Iceman, if you've got a $100k a year job, make $5k a month off of gambling and still have other streams of income and savings, you're actually doing better than probably 98% of the people out there. Get your expenditures down and you'll be stinking shitty rich within a couple of years without doing anything else.

Regarding your points, these are all good ones and ones that others should consider. My added feedback on them, from the standpoint of having made a little in my life:

1) Increase income at work while spending less in your life- pretty simple.

The #1 point for getting wealthy is living below one's means, of course. Many people who do not have high incomes balk at this because of everything they "need" in life that costs so much (cable, Tivo, more than one car, 1,000sf of house for every person and pet in the family, etc.)

A couple of corollaries to this are debt elimination and cash savings. If you have debt you are a slave to the debt, no matter how much you earn, because you have no choice but to work until the debt is paid off. I am personally opposed to even having a mortgage, which some people consider on the extreme side but it's nice to be in control of every little thing and having the mindset that whenever I decide to not work, it's no big deal. Cash savings -- i.e. CDs, money markets, savings accounts, or anything else where you have more or less immediate access to cash but are not losing out to inflation -- are extremely important. Anyone who doesn't have a minimum of two months' living expenses in ready cash is one broken leg or corporate downsizing away from being in homeless shelter. Two months is the bare minimum -- really not any maximum although more than a year borders on overkill because of the opportunity cost (since those funds are just barely keeping pace with inflation, they could be out making you much more.)

2) Real Estate

Should be your bottom priority. Real estate is a grossly overrated commodity, mainly by people who either have never owned any or who have plenty to sell you. If you leverage it out you're committed for life. If you are a speculator you're chained to your dealbook. If you're a part-timer trying to mix up flipping, renting and other strategies you will, statistically speaking, go broke within a few years (like day traders, the majority of all "part time real estate investors" lose money, some drastically.)

The only use for real estate, unless you're going to go all in and be a speculative develper/rehabber (which can be fun and profitable but is an enormous amount of work) is when you have so much money you just don't know what to do with it all. You've got tons and tons of ready cash, no debt, decent income and as much risk portfolio as your stomach can handle, and you still have some money left over, then by all means put it in passive income-earning real estate.

3) Invest in agressive markets- sportsbetting market is something I have beat for a year and am VERY CONFIDENT in beating in the future.

Yes yes yes. Just remember why the word "risk" is in the phrase "risk capital" and you'll do fine. Options, futures, Forex and other derivatives are also fun and profitable and high-risk.

4) Start a side business- this is the tough one but all these books I have read talk about this. I would like to spend 25k or less getting a business going that you can eventually hire someone to work at so you can stay at your own job. This is where I would love to hear opinions from others. I have an idea and may go with it and will share later. Thank god for the internet as it helps educate yourself in anything you are interested in.
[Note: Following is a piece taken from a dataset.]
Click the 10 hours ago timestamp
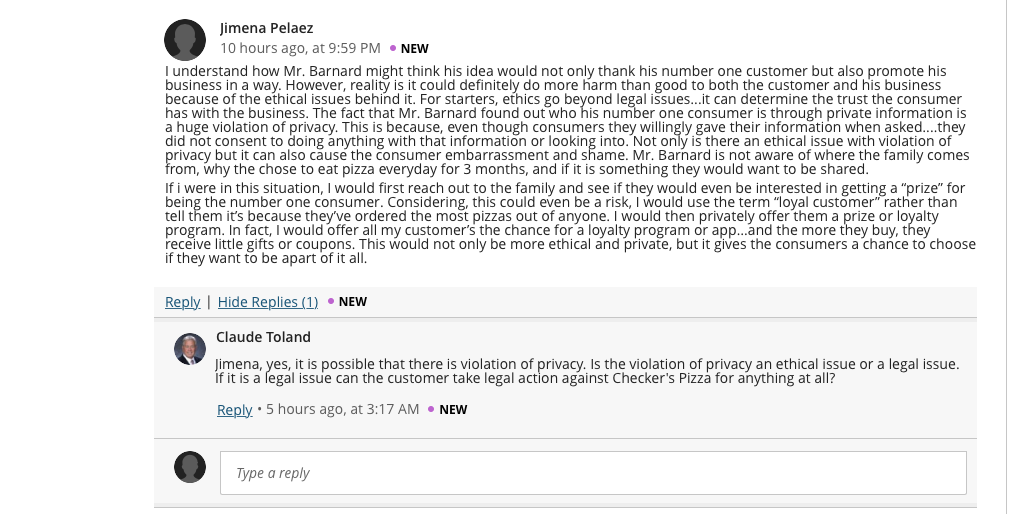This screenshot has width=1021, height=514. [300, 48]
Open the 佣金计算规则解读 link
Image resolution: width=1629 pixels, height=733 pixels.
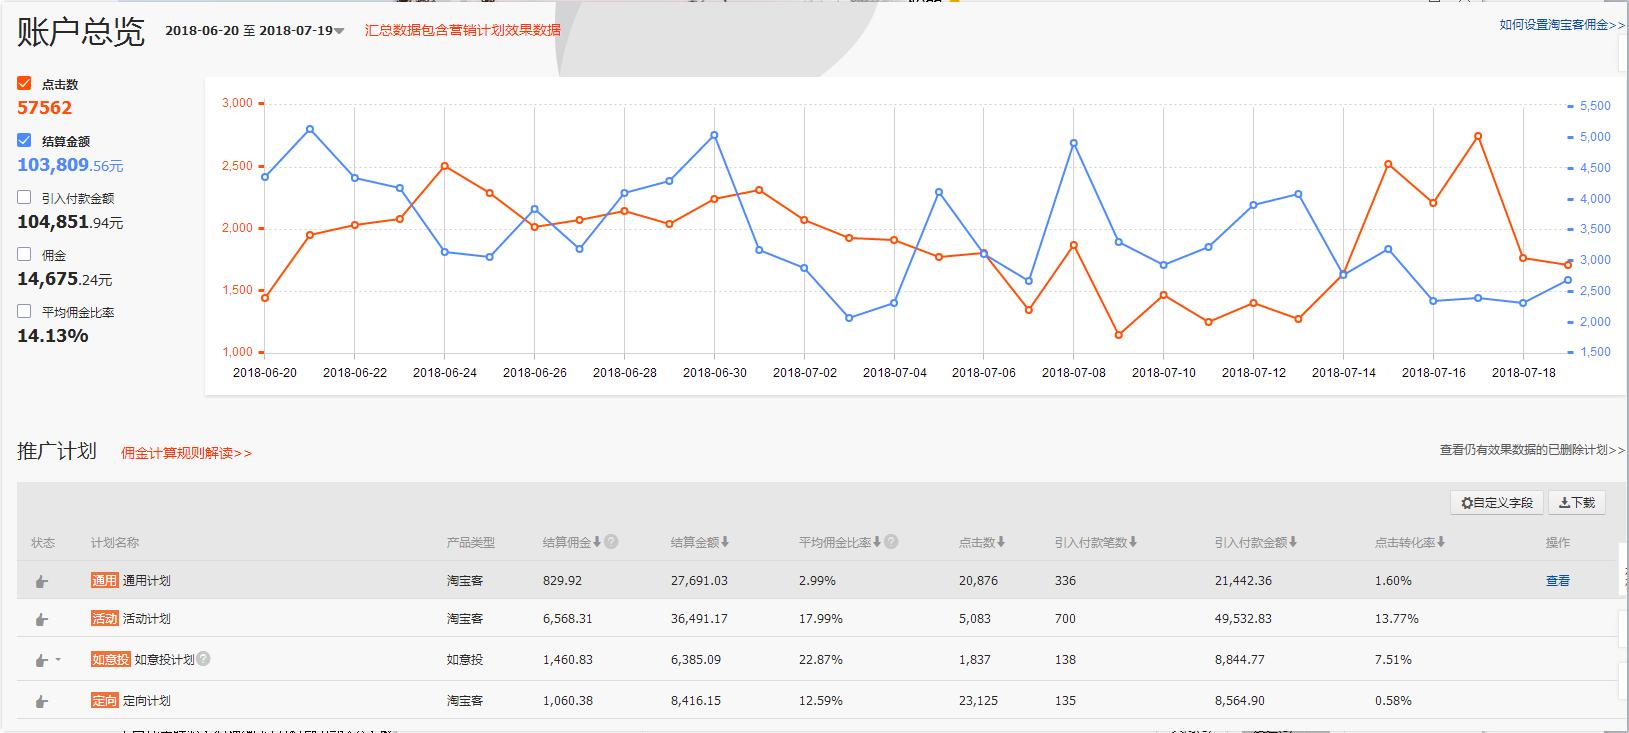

I'd say pour it into online semi-passive businesses. You can buy quality income-producing sites that require relatively little work for as little as 6-12 months' cash flow at places like Sitepoint.com and Digitalpoint.com I have a significant portfolio of these myself; net revenues are running in the 8-9% a month range with a couple of hours work a day or less that I could easily outsource, except that I like the work.

This is also a great starting point for people with no money, since price points at those two marketplaces are available all over the board -- as little as $100-150 and well into the five and low six figures.

Like I said this is what I have gathered from reading a ton of matieral from others on how to create wealth.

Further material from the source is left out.